In comparison, Vice President Biden released a statement that began with “No American will mourn Qassem Soleimani’s passing. He deserved to be brought to justice for his crimes against American troops and thousands of innocents throughout the region.” Biden went on to call the strike a ‘hugely escalatory move in an already dangerous region.’ What is immediately noticeable between Sanders and Biden is that, for Biden, there is the implicit acknowledgment that Soleimani was a dangerous individual who needed to be held accountable in some way or form. In comparison, Sanders did not acknowledge the threat that Soleimani posed to the United States or residents of the region.

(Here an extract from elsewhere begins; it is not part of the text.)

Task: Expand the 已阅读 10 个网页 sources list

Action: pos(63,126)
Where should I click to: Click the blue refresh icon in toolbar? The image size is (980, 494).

Initially, Senator Warren issued a statement that was similar to Biden’s as well as Mayor Buttigieg’s statement. On Twitter she called Soleimani a murderer, but, also, argued that this strike was reckless and dangerous. She ended her Tweet by calling for the United States to avoid another costly war—a similar sentiment expressed by Sanders. Among activists and individuals on the Left, Warren was harshly criticized, and she ultimately released another statement via a Tweet that explicitly termed Soleimani’s death as an assassination, a word that, among the prominent Democratic candidates, only Sanders used.

Even Andrew Yang, who has trafficked in anti-war rhetoric did not go as far as to call Soleimani’s death an assassination. Similar to Warren and Sanders, Yang called for the United States to “end the Forever Wars” and said he would repeal the Authorization of the Use of Military Force (AUMF)—under which such a strike is more legitimate. But outside of his rhetoric regarding ‘Forever Wars’ and the AUMF, Yang struck a similar tone to Biden and more moderate candidates, like Klobuchar and Buttigieg.

In the initial aftermath of the strike, many pundits postulated that the strike would radically alter the primary contest. Many believed that Sanders, due to his vote against the Iraq War, and Biden, due to his lengthy foreign policy experience, would use the moment to propel their campaigns, but that has not happened. Instead, like many foreign policy ‘crises’ in the Trump era, this one has receded from the center stage.

Although the Democratic candidates had notable differences in their statements about the strike, particularly differences in decision to use ‘assassination’ to describe Soleimani’s killing or not and references to non-intervention, the strike did little to change the 2020 campaign. Ultimately, Trump Administration’s strike on Soleimani served to demonstrate the divide within the Democratic party among those who seek to decisively leave military conflicts in the Middle East and those that believe the United States should have a continued military presence in the region.